2. An electrical conductor according to claim 1 wherein each
projection has a surface of convex curvature.
3. An electrical connector according to claim 1 wherein the
insulation displacement terminal has two other cantilever spring
contact members extending downwardly from the base and the body has
a passage for entry of a conductor to be electrically connected
between said two other contact members.
4. An electrical connector according to claim 1 wherein a
protrusion extends from one inner edge to engage the other inner
edge of the contact members in a position spaced from both the
bottom and top of the slot to pre-stress the contact members in a
direction of separation of the members.
5. An electrial connector according to claim 4 wherein the slot
between the contact members is wider between the lower portions of
the contact members than between the upper portions and the
protrusion is disposed above the wider part of the slot.

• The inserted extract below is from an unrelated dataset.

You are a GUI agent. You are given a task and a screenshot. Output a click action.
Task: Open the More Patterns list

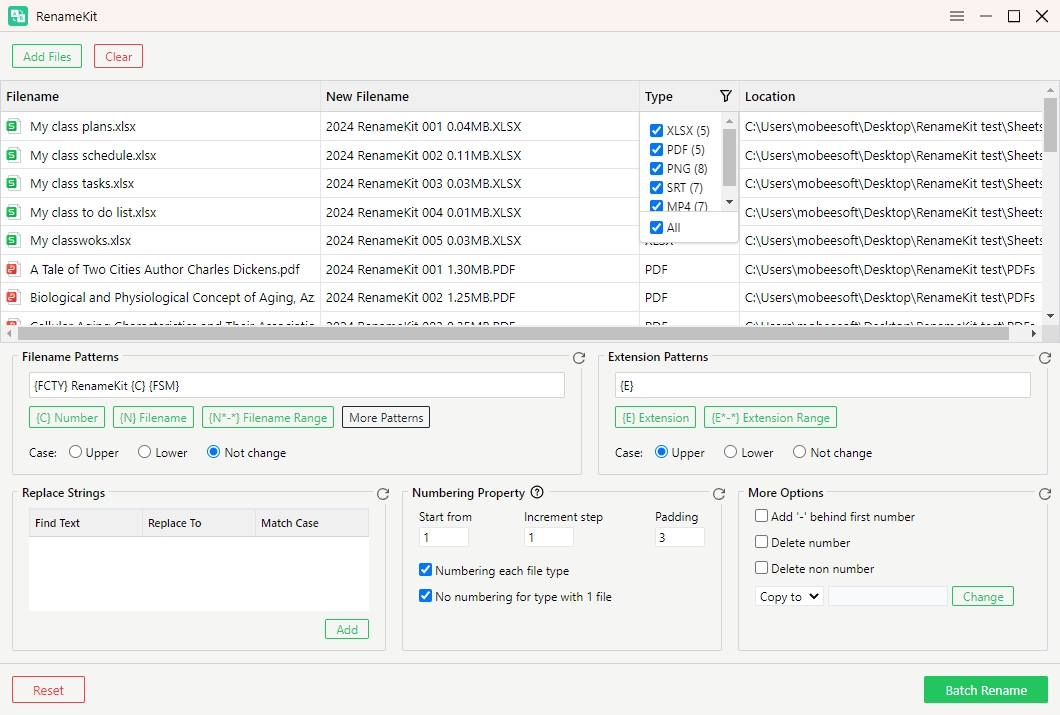[x=386, y=417]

6. An electrical connector according to claim 5 wherein the upper
portions of the contact members are thinner than the lower portions
downwardly from the upper edges.
Description
This invention relates to insulation displacement members and
electrical connectors.
Many designs of electrical connectors are known. In some electrical
connectors, insulation displacement terminals are used. Insulation
displacement terminals of various constructions are well known. In
use of such terminals, an insulated conductor is forced down
between two cantilever spring contact members. This movement
displaces insulation from around the conductor so that the
conductor comes into electrical contact with each of the contact
members. It is conventional to provide cutting edges on the contact
members for the purpose of cutting into the insulation. However, it
is not unknown for the cutting edges to cut through the insulation
and into the conductor itself leading to eventual conductor
breakage. U.S. Pat. Nos. 3,521,221 issued July 21, 1970 and
4,002,391 issued Jan. 11, 1972 describe examples of such terminals.

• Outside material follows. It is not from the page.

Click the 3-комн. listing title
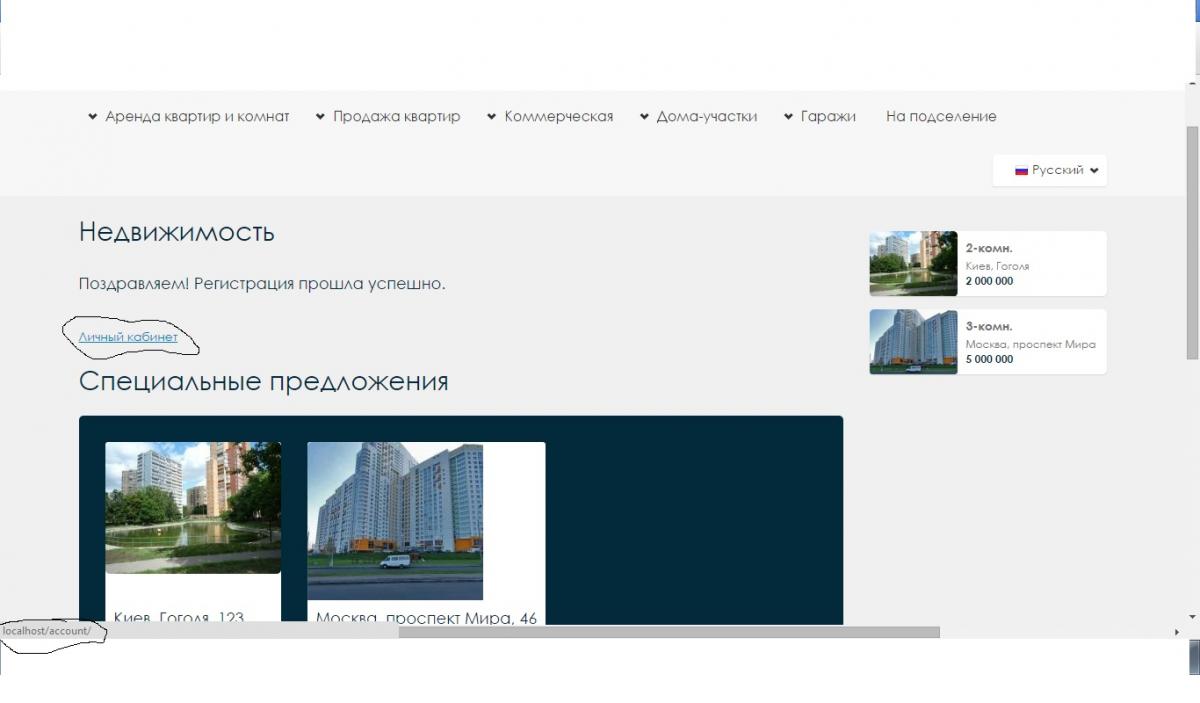Screen dimensions: 1200x703 point(989,326)
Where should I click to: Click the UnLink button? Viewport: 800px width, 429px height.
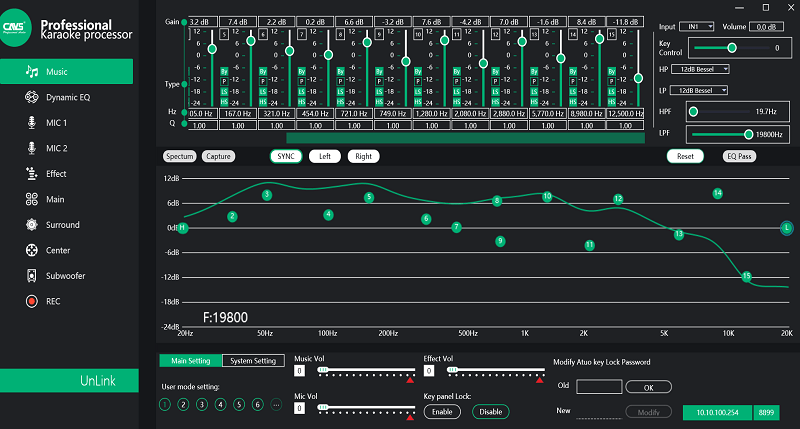click(x=69, y=381)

With other terminal constructions, a crushing effect upon the
insulation is relied upon to produce contact with the conductor
itself. However, such terminals may be unsatisfactory because
insulation instead of being displaced may become trapped between
the terminal and the conductor thereby reducing or eliminating the
conductive path.
It is desirable for conductors to be inserted, removed and replaced
many times within insulation displacement terminals. Hence, the
terminals should not be stressed unduly while providing a required
minimum contact force between the terminal and the conductor to
produce a satisfactory and continuous electrical connection. These
requirements have, on the whole, only been produced by insulation
displacement terminals which would accept one conductor size
only.
An insulation displacement terminal member and having an insulation
displacement terminal as described in U.S. Pat. No. 4,682,835
granted July 28, 1987 in the name of S. Aujla, et al overcomes the
above problems. This particular insulation displacement terminal
member is designed to produce a greater elastic compliance between
the contact members of the terminal and to provide more uniformly
distributed stresses to enable the terminal to be used with a wide
range of conductors, e.g. between the sizes of 26 AWG and 18 AWG.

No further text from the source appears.